Цитируемый отрывок -
---------------

Логотип

УСПЕХ ЗАВИСИТ ОТ МНОГИХ ФАКТОРОВ

Карен ДУРГАРЯН: «Можно и малыми средствами достичь результата»
С главным дирижером Академического оперного театра, заслуженным деятелем искусств Кареном Дургаряном легко общаться: он удивительно прост, скромен, интеллигентен, не озабочен рекламой собственного творчества, что выгодно отличает его от других служителей муз. И главное, спокойно относится к критике в свой адрес. Все это в высшей степени помогает общению с ним, хотя в особой словоохотливости обвинить его трудно. Но когда разговор входит в сферу его интересов, затрагивает близкую ему колею, он — несравненный собеседник.

— Карен, у меня в памяти ваши концерты в качестве дирижера Филармонического оркестра. В чем, на ваш взгляд, отличие симфонического дирижера от оперного?

---------------

Материалы -

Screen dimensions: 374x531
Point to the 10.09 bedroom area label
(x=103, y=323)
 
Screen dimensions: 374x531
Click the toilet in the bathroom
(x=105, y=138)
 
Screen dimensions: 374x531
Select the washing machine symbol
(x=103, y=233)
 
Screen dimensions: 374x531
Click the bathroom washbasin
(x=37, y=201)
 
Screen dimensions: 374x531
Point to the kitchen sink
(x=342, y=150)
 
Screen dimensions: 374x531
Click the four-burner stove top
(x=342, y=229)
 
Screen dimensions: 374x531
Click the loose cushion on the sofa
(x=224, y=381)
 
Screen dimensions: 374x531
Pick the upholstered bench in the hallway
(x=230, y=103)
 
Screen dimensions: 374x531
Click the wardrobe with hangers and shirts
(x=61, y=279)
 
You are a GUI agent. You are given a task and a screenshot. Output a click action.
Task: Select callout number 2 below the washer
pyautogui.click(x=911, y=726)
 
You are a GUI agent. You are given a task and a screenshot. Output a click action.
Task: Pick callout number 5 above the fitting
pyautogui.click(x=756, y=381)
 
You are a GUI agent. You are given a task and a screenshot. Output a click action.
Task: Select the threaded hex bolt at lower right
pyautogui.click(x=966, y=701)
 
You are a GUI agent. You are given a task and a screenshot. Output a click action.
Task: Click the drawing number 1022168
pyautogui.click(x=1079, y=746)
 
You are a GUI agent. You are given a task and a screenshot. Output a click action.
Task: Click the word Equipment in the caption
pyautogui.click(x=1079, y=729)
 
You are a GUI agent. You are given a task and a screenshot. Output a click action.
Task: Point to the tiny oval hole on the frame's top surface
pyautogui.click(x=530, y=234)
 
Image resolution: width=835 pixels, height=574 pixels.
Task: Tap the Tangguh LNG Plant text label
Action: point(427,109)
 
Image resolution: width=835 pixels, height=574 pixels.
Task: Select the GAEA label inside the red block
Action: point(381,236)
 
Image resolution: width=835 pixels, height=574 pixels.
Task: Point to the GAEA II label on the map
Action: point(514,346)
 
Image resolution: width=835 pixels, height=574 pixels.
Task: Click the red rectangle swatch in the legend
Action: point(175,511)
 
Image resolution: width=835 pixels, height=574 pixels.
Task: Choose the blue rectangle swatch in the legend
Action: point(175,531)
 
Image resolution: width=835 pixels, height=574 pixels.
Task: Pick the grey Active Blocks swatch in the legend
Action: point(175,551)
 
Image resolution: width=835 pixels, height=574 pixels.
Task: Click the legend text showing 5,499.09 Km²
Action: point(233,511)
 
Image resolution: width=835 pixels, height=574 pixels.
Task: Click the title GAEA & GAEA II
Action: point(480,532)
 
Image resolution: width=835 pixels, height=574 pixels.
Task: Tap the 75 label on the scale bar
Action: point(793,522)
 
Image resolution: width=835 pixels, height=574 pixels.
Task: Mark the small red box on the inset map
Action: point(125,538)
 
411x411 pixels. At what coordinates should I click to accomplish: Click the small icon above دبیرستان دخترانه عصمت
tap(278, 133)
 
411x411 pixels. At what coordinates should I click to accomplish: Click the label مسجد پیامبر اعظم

---------------

Что нужно сделать -
1. Повторите отрывок интервью, всё от «УСПЕХ ЗАВИСИТ ОТ» и до «дирижера от оперного?», подставив «Камерного оркестра» вместо «Филармонического оркестра».
2. Перескажите абзац интервью, который начинается словами «С главным дирижером», коротким списком главных фактов.
Материалы взяты из другого источника.

Ответы к заданиям -
1.
УСПЕХ ЗАВИСИТ ОТ МНОГИХ ФАКТОРОВ

Карен ДУРГАРЯН: «Можно и малыми средствами достичь результата»
С главным дирижером Академического оперного театра, заслуженным деятелем искусств Кареном Дургаряном легко общаться: он удивительно прост, скромен, интеллигентен, не озабочен рекламой собственного творчества, что выгодно отличает его от других служителей муз. И главное, спокойно относится к критике в свой адрес. Все это в высшей степени помогает общению с ним, хотя в особой словоохотливости обвинить его трудно. Но когда разговор входит в сферу его интересов, затрагивает близкую ему колею, он — несравненный собеседник.

— Карен, у меня в памяти ваши концерты в качестве дирижера Камерного оркестра. В чем, на ваш взгляд, отличие симфонического дирижера от оперного?

2.
- Карен Дургарян — главный дирижер Академического оперного театра и заслуженный деятель искусств.
- С ним легко общаться: он прост, скромен, интеллигентен и не занимается рекламой своего творчества.
- Он спокойно относится к критике.
- Он не слишком разговорчив, но когда речь заходит о близких ему темах, он несравненный собеседник.